To get maximum strength from the magnet, you need to (a) wind as much copper on there as possible and (b) dissipate as much power in it as it will allow. This is independent of voltage, current, turns or wire gauge - they are related as we shall see, but only the mass of copper and the power dissipated actually affect the magnetic field independently.

The maximum power you can use is governed by the maximum temperature it can reach, and the magnet duty cycle. If you want to operate it continuously, then you are limited by its cooling. If you want to apply a single pulse, then you are limited by its heat capacity. Needless to say, most realistic use cases fall between these two simple extremes. It's safest to design for the continuous case. If you can plan for, let's say, a 10% duty cycle, then you can use three times more current than the continuous limit. However, if you operate at 30% or 100% for too long, it will overheat. It's quite easy to operate at 100% if your software crashes - you may want to implement a watchdog to shut the magnet supply down if the software fails.
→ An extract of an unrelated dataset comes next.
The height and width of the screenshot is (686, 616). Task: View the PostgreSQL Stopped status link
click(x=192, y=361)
Once you have decided what power you can use, you change the turns and wire gauge to match your power supply. More turns of thinner wire - higher voltage lower current. Fewer turns of thick wire - lower voltage higher current. But in each case, it's the same total power.

A series resistor will simply increase the voltage needed at the power supply for any given magnet current, so avoid it in the final design. It can be a useful way of limiting the current while you are experimenting though.
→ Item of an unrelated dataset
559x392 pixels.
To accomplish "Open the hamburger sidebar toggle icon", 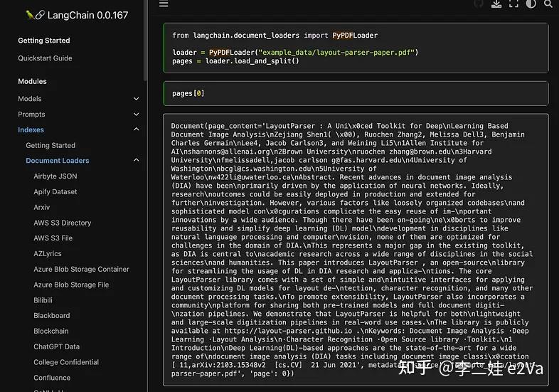I will [164, 4].
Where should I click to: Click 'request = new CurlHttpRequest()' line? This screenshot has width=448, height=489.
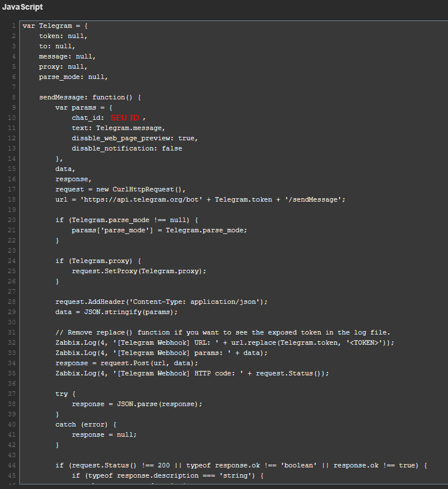tap(120, 189)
To answer your actual questions

Should I opt for a higher voltage supply, since I have very low resistance because of the short length copper wire and its wide gauge?

No, that will only make things worse, you need a lower voltage higher current power supply.

Should I opt for a higher gauge wire and go with more turns in the coil?

That would help with your present supply.

Or Should I add some resistors in series to control the excessive current draw?

To experiment with, yes, but don't design them into the final version.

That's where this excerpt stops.